No mês passado, o Senado dos EUA aprovou dois projetos de lei para expandir a privacidade online e as proteções de segurança para crianças, inclusive obrigando as plataformas digitais a tomar medidas “razoáveis” para proteger as crianças contra a dependência de drogas, a exploração sexual e o bullying. O pacote legislativo também ampliou algumas restrições de privacidade federais existentes para serem aplicadas a qualquer pessoa com 16 anos ou menos, em vez de 13 anos ou menos. Os projetos de lei têm grandes chances de serem aprovados na Câmara este ano.
Em outubro, 41 Estados e o DC processaram a Meta, alegando que o Facebook e o Instagram pioram os problemas de saúde mental entre os jovens, representando um dos maiores esforços dos reguladores para lidar com o efeito das mídias sociais no bem-estar das crianças. Boies disse que o processo de segunda-feira poderia ser avaliado pelo mesmo juiz, juntamente com os processos movidos pelos procuradores gerais do estado.
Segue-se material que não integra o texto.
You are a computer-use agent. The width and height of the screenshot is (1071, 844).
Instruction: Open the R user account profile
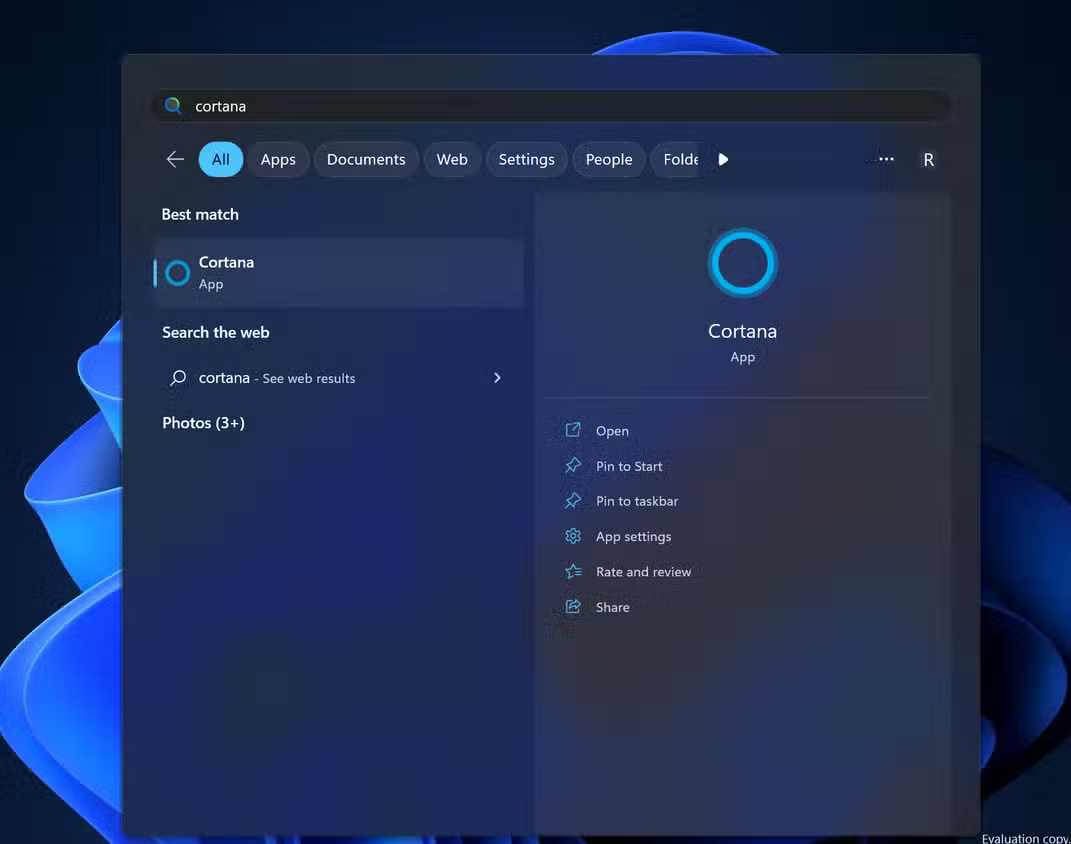[x=928, y=159]
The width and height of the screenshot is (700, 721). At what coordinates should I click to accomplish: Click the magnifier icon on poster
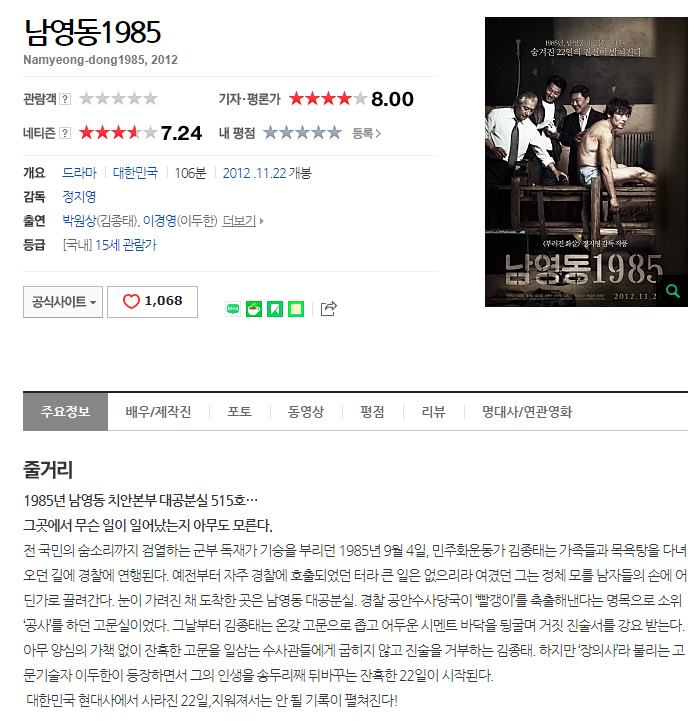tap(673, 291)
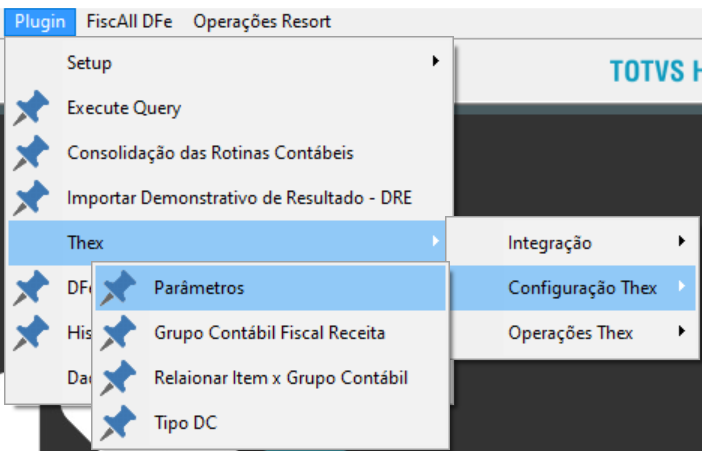
Task: Click the pin icon next to Consolidação das Rotinas Contábeis
Action: tap(31, 153)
Meta tenta reforçar segurança
A Meta introduziu vários recursos e políticas com o objetivo de tornar seus aplicativos mais seguros para as crianças, incluindo notificações que incentivam os adolescentes a fazer uma pausa, limites sobre como os adultos podem entrar em contato com as crianças e ferramentas para que os pais acompanhem o comportamento de seus filhos. Mas essas mudanças pouco fizeram para acalmar a indignação de alguns pais, ativistas e reguladores, que argumentam que a gigante das mídias sociais ainda está prejudicando os jovens.
O Instagram, foco da ação judicial de segunda-feira passada, tem sido o alvo mais comum de ações judiciais contra a Meta por tais danos. Alega-se que alguns recursos da plataforma foram intencionalmente desenvolvidos para fisgar os jovens usuários, incluindo as efêmeras postagens de vídeos e fotos conhecidas como “stories”, “contagens de curtidas” que incentivam os usuários a monitorar quantas pessoas afirmam positivamente suas postagens e notificações de aplicativos que alertam os jovens sobre novos conteúdos.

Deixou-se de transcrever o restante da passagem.